Independent rail review should consider all options

As speculation mounts that government is set to announce a rail review, the RDG has been setting out why it believes that a review needs to start by looking at how best to organise the railway to enable greater investment and innovation, and to better join up different parts of the industry so that they can focus on the needs of local communities and people who use the railway.

Only then should the discussion focus on how to achieve the right balance between the public and private sectors in running the railway. Read this piece from our CEO, Paul Plummer, in today’s Daily Telegraph.

If rumours are to be believed, the Government will, as early as next week, announce a review into how rail services are delivered.

As the companies running the railway today, we want to see change and a serious examination of how to improve the railway, which looks far wider than just the franchising system.

Any reforms must lay the foundations for a railway that can deliver for a generation to come. This means a review that looks at each and every part of the railway. Now is not the time for self-interest or decisions based on political ideology. We need to follow the evidence to reform the railway in the country’s best long-term interests.

This desire for change is why, last year, in an unprecedented coming together rail companies set out a unified, long-term plan pledging to boost the economy, better connect communities, improve customer satisfaction and provide more and better jobs for our people.

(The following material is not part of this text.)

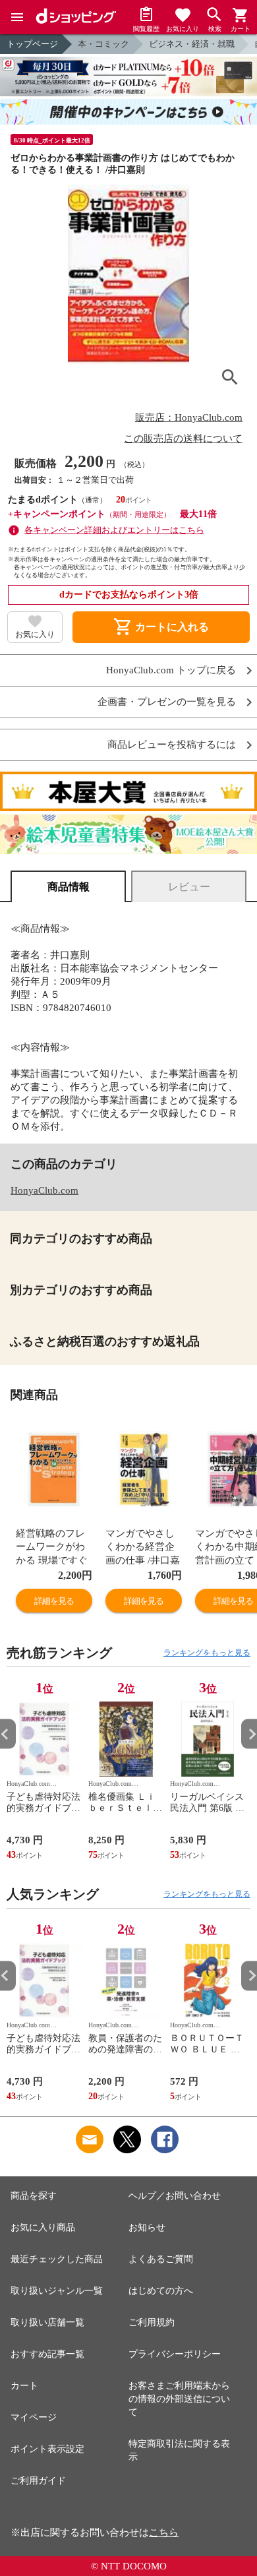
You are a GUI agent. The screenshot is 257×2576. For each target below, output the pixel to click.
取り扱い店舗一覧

If done well, a review should help to turbo-charge the delivery of these commitments. 

Since the 1990s when private companies took over running trains, much has changed. Passengers have doubled, safety is amongst the best in Europe and rail freight has been revived, keeping lorries off the road. Furthermore, taxpayers are benefiting from a £2.2bn dividend as the railway’s operating costs have been transformed. 

However, the challenges facing the network today – squeezing more trains onto tracks which resemble the M25 in rush hour, harnessing technology so that rail keeps pace with innovations in other modes of transport, attracting investment when taxpayer funding is squeezed – require the whole railway system to be reengineered. 

From Network Rail’s routes and train companies at the frontline to Government and regulators behind the scenes, the role of every organisation involved in the railway should be considered. And, while a review must be based on hard evidence of what works, all options should be on the table. 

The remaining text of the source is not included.